刘凯1，王艳1，王天姝2，贺春月3，代航1，于波1，袁雪娇1，叶正兴1，王毅1，许华青4，孟双1，叶长芸1

（1.传染病预防控制国家重点实验室，中国疾病预防控制中心传染病预防控制所，北京 102206；2.贵州省黔南州人民医院检验科，贵州 558000；3. 湖南省怀化市妇幼保健院， 湖南怀化 418000；4．贵阳医学院微生物学教研室，贵州贵阳 550004）

为了初步探索猪的李斯特菌携带情况以及屠宰加工环境中污染的可能性，并进一步对分离到的单增李斯特菌进行分型分析，以了解其分子流行病学特征，为预防控制食源性李斯特菌病提供参考。2011年3月至2012年2月每月月初定点采集某一屠宰场的猪粪便标本和加工场所环境水样标本，进行李斯特菌的病原学分离，对分离到的单增李斯特菌进行血清分型、多位点序列分型（MLST）和脉冲场电泳分型（PFGE）分析。1322份猪粪便标本和104份环境标本中，共分离到7株单增李斯特菌、56株无害李斯特菌。5株单增李斯特菌属于1/2c血清型（ST9型），1株1/2a血清型（ST199型），1株1/2b血清型（ST5型）。4株1/2c型菌株具有完全相同的PFEG带型，与另外1株1/2c型菌株具有相似带型，而与其他2株菌株（分别为1/2a型和1/2b型）的带型具有较大差异。

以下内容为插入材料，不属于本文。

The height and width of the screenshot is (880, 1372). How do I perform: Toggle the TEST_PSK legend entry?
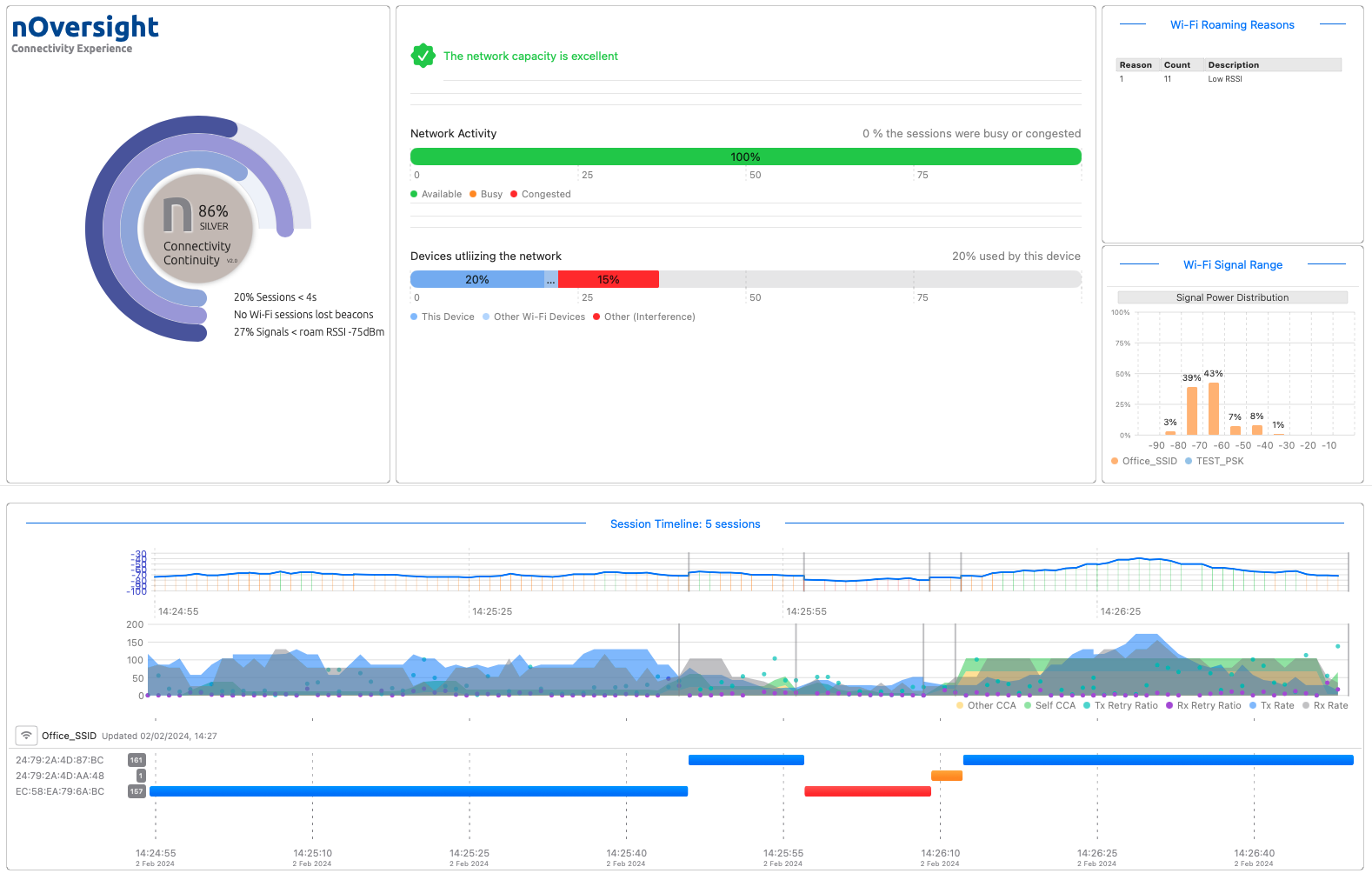pos(1214,461)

猪的单增李斯特菌携带率较低，但存在污染加工环境的可能性，进而导致生猪肉食品受到污染。对屠宰及加工场所采取有效的消毒灭菌措施能够避免单增李斯特菌的污染和传播。

单增李斯特菌；猪粪便标本；分子分型

单增李斯特菌（Listeria monocytogenes）是一种重要的食源性病原菌，能引起李斯特菌病。该菌广泛分布于各种环境中，如一些野生或家养的牲畜、鸟类、昆虫、土壤、污水以及蔬菜中[1]。感染该菌后，能够使免疫力低下人群出现败血症、脑膜炎等较为严重的感染症状，导致孕妇流产、胎儿早产或死产、新生儿脑膜炎和败血症。免疫力正常人群，在食入一定量单增李斯特菌污染的食品后，也可能会出现发热性胃肠炎症状[2]。

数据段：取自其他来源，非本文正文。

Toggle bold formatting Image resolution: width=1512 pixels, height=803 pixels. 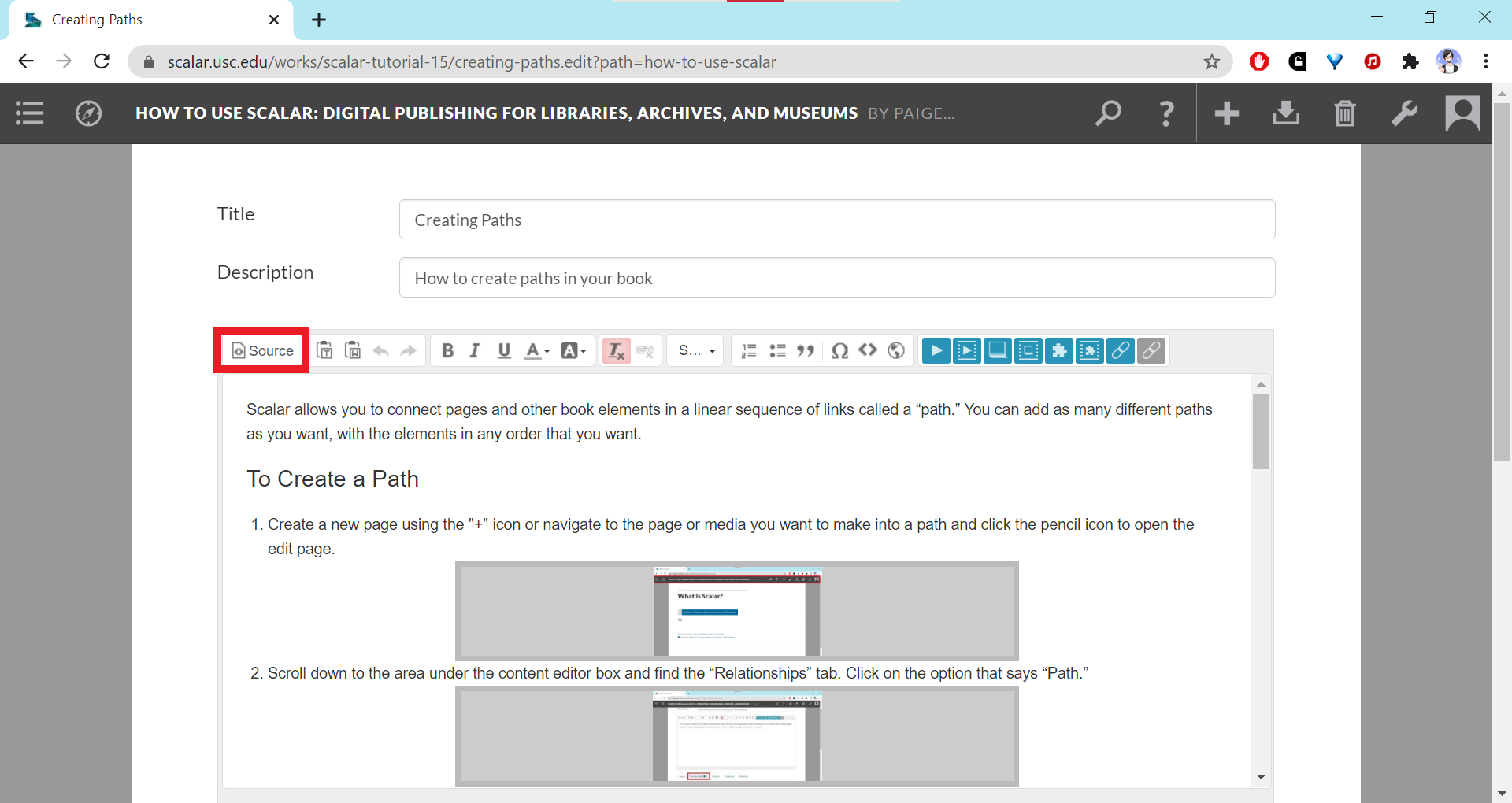(x=447, y=351)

单增李斯特菌是我国食源性病原菌监测的必检项目之一，各地食品检测结果显示肉类食品中单增李斯特菌的污染率较高[3-4]。导致肉类食品污染有两种可能：食用动物本身携带了单增李斯特菌；在动物屠宰及肉类加工过程中被外源单增李斯特菌污染。为了解进入市场前猪的单增李斯特菌携带情况以及对加工环境污染的可能性，本研究选择一个生猪屠宰场进行了连续一年的采样及病原检测。每月采集猪的粪便及环境标本，针对李斯特菌进行分离鉴定，并对分离到的单增李斯特菌进行了血清型与分子分型分析。

1 材料与方法

1.1 标本采集 2011年3月至2012年2月，每月（1-6日）于某屠宰场进行猪粪便标本及环境标本采集。该屠宰场规模较大，每日屠宰量约为3000头，采集的地点集中在内脏分离车间。共采集到1322份猪粪便标本，104份环境标本（取自台面水和地面污水）。

1.2 菌株分离培养 无菌棉签多点蘸取粪便标本，环境水样标本吸取500μL，接种至5 mL Halffraser增菌液，30℃，220 r/min恒温摇床培养24 h。将Half-fraser增菌液中的培养物接种至Fraser增菌液，30℃，220 r/min恒温摇床培养24 h。将Fraser增菌液中的培养物接种至李斯特菌显色固体培养基37℃培养24 h，挑取可疑菌落（周围有透明圈的蓝色菌落和没有透明圈的蓝色菌落）至脑心浸液固体培养基中纯化。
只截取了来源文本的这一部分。